Pour être quitte de la cigarette, mieux vaut stopper net

Selon une étude britannique, pour en finir avec le tabac, mieux vaut dire adieu à la cigarette du jour au lendemain, plutôt que réduire progressivement sa consommation.
Les chercheurs ont recruté 697 personnes désireuses d'arrêter de fumer et les ont réparties au hasard en deux groupes. Le premier a arrêté de fumer d'un coup tandis que le deuxième groupe a baissé graduellement le nombre de cigarettes consommées pendant deux semaines. Tous les participants étaient considérés comme dépendants : au moins 15 cigarettes par jour avec une concentration respiratoire de monoxyde de carbone d'au moins 15 parties par million (ppm).
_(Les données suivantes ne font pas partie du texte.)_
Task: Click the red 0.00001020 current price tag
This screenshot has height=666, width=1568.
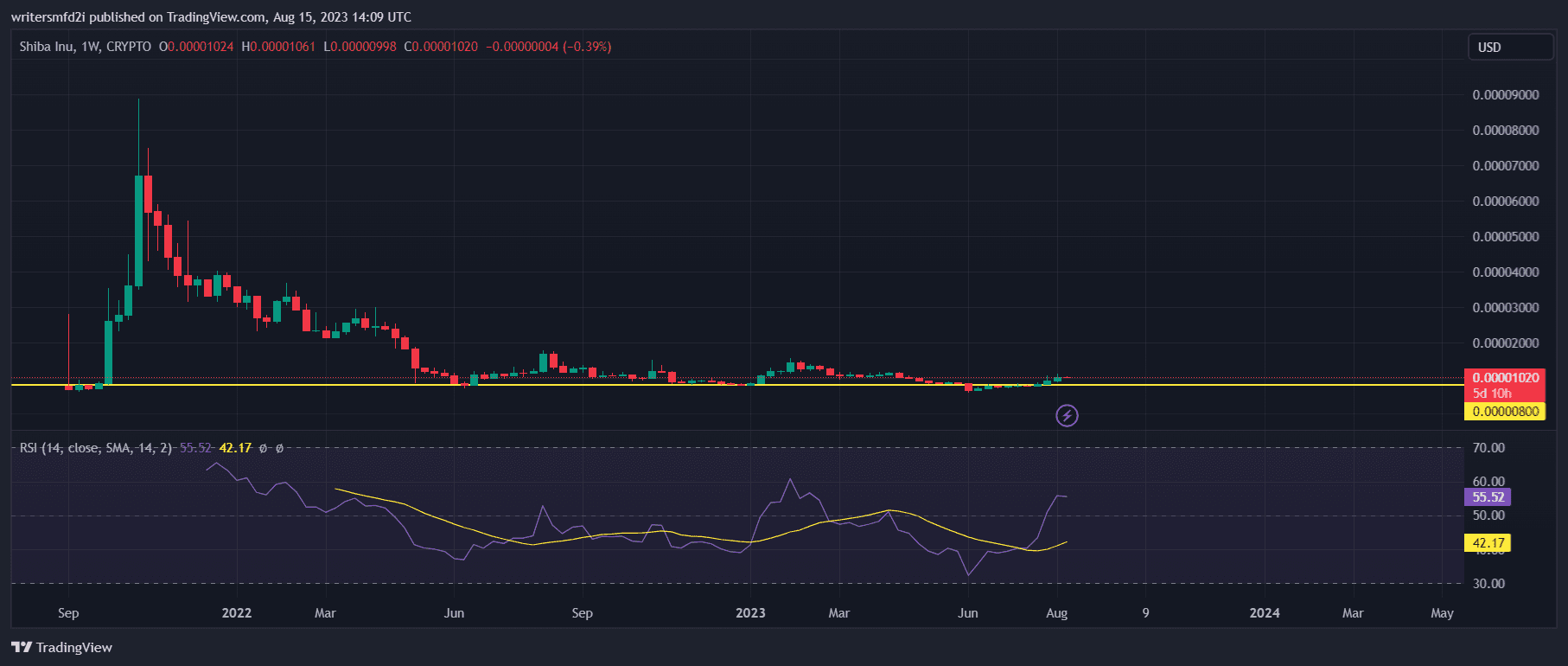Action: click(x=1506, y=378)
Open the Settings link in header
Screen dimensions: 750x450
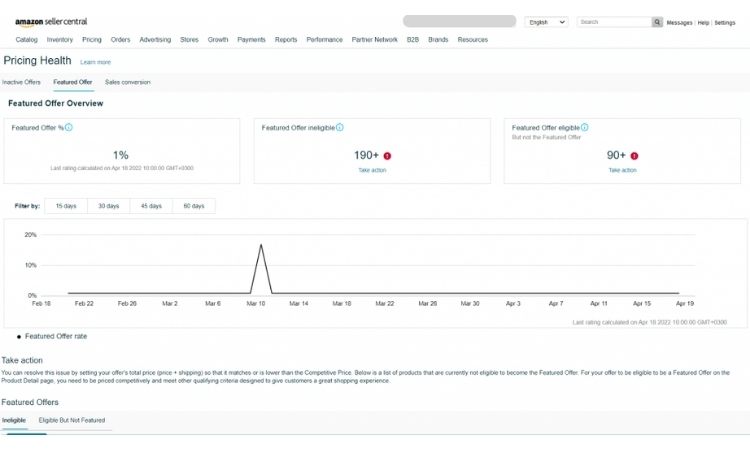coord(724,22)
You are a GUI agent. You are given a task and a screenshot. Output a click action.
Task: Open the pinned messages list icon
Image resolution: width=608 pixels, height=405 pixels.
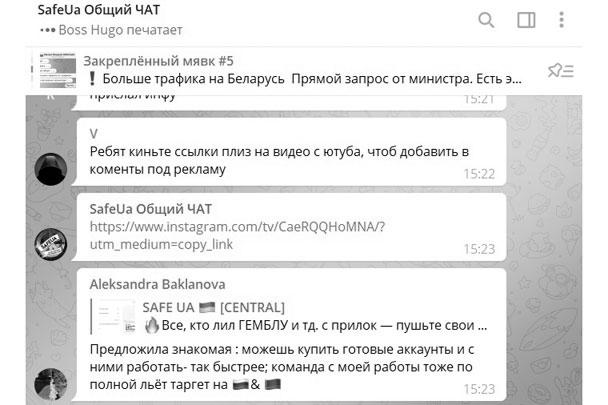coord(561,71)
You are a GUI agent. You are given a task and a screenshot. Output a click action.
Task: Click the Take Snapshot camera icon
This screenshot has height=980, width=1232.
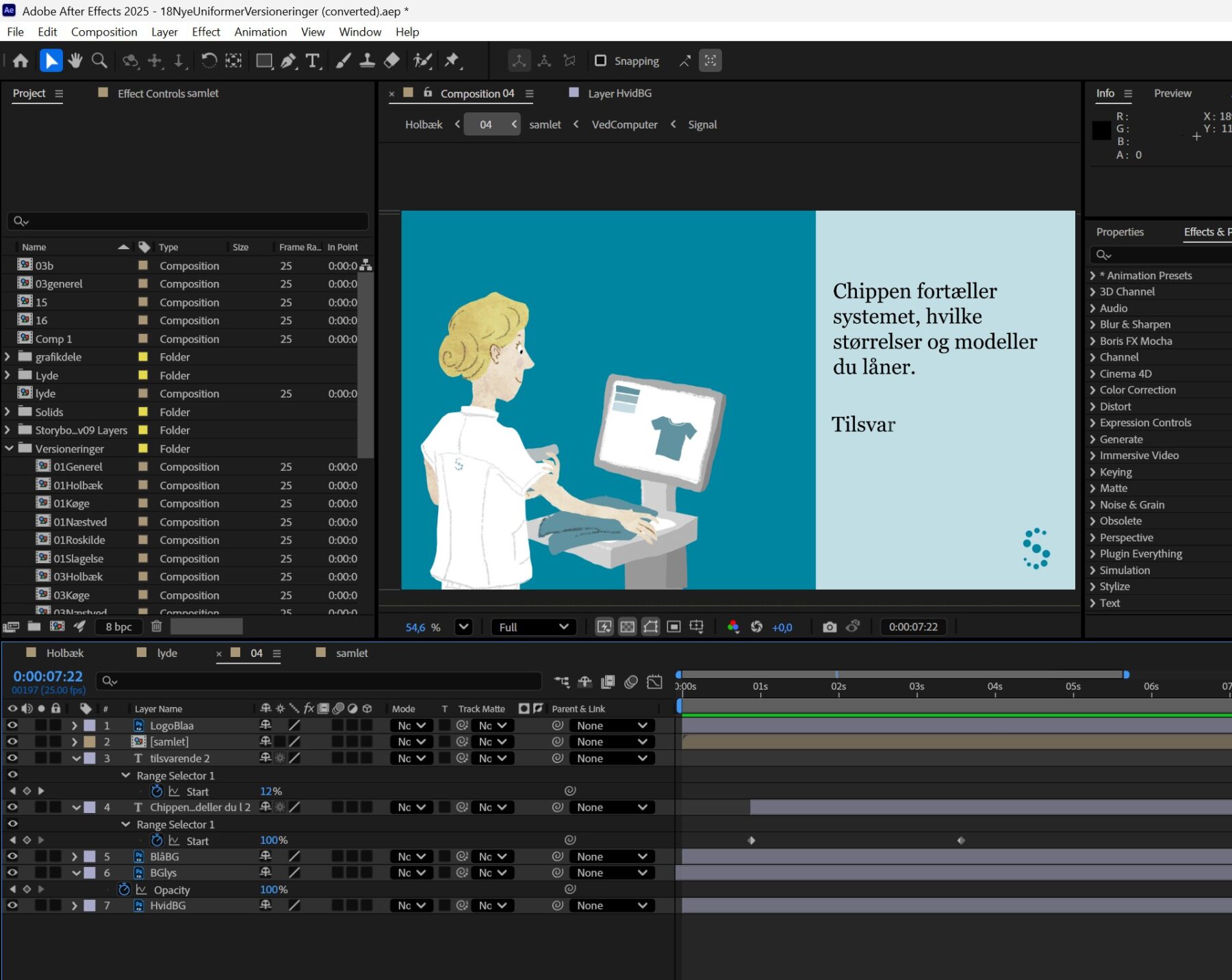pyautogui.click(x=830, y=627)
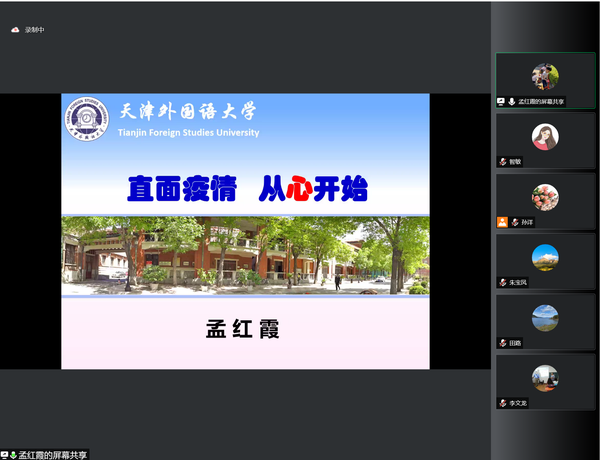Select 智敏's participant avatar
600x460 pixels.
point(545,136)
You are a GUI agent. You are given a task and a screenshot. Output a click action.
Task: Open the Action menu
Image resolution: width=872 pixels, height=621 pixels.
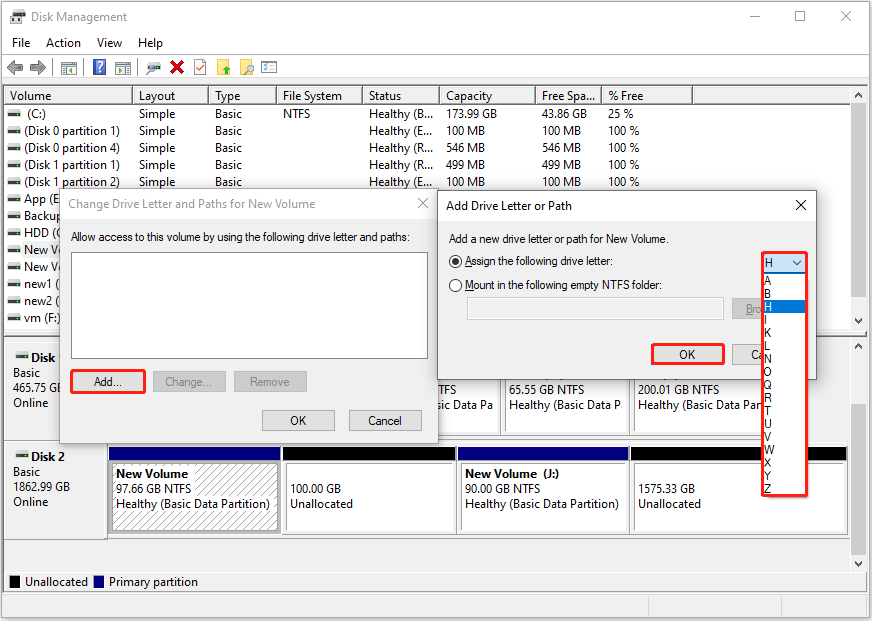(63, 42)
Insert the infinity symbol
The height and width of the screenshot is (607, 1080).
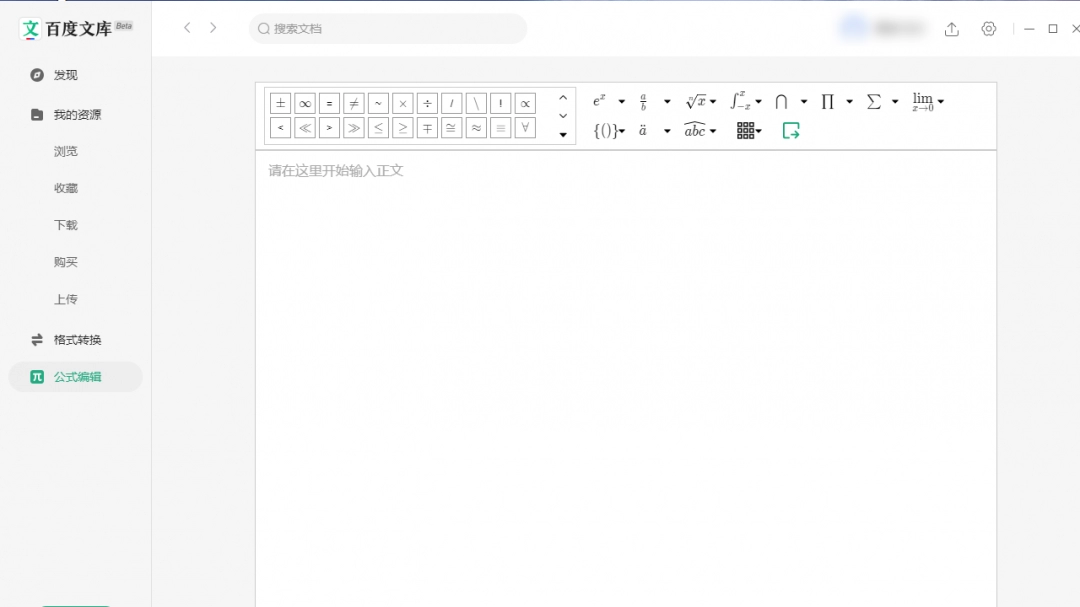[x=305, y=103]
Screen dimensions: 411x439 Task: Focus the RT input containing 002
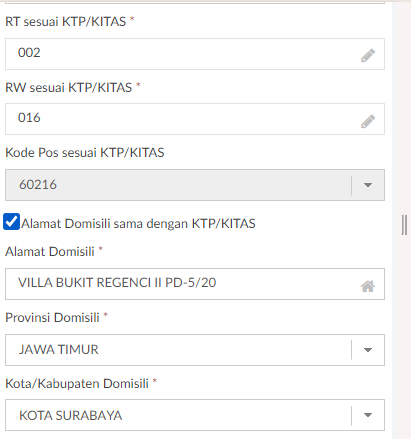(195, 54)
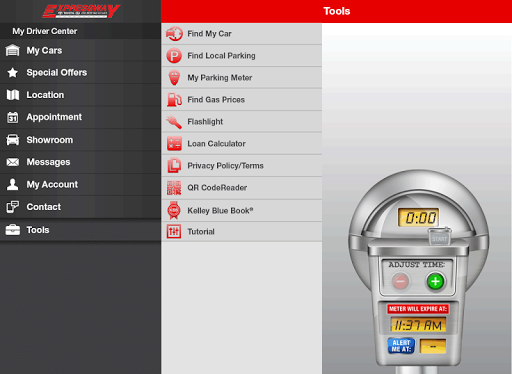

Chacun d'eux a pu obtenir des conseils personnalisés, du soutien et des patches anti-tabac ainsi qu'un traitement de substitution de nicotine.
D'après les résultats, quatre semaines après la date d'arrêt, 49% des volontaires ayant stoppé net sont toujours abstinents contre 39% de ceux ayant adopté une diminution graduelle. À six mois, ces taux d'arrêts sont respectivement de 22% et 15,5%.
En conclusion, les personnes dépendantes auraient 25% de chances supplémentaires d'arrêter de fumer durablement en optant pour un sevrage brutal. Toutefois, celles qui arrêtent graduellement connaissent aussi un taux de succès honorable. Enfin, quelle que soit la méthode adoptée, les auteurs de cette étude s'accordent à dire que se fixer une date " fatidique " et s'y préparer est un facteur déterminant de la réussite.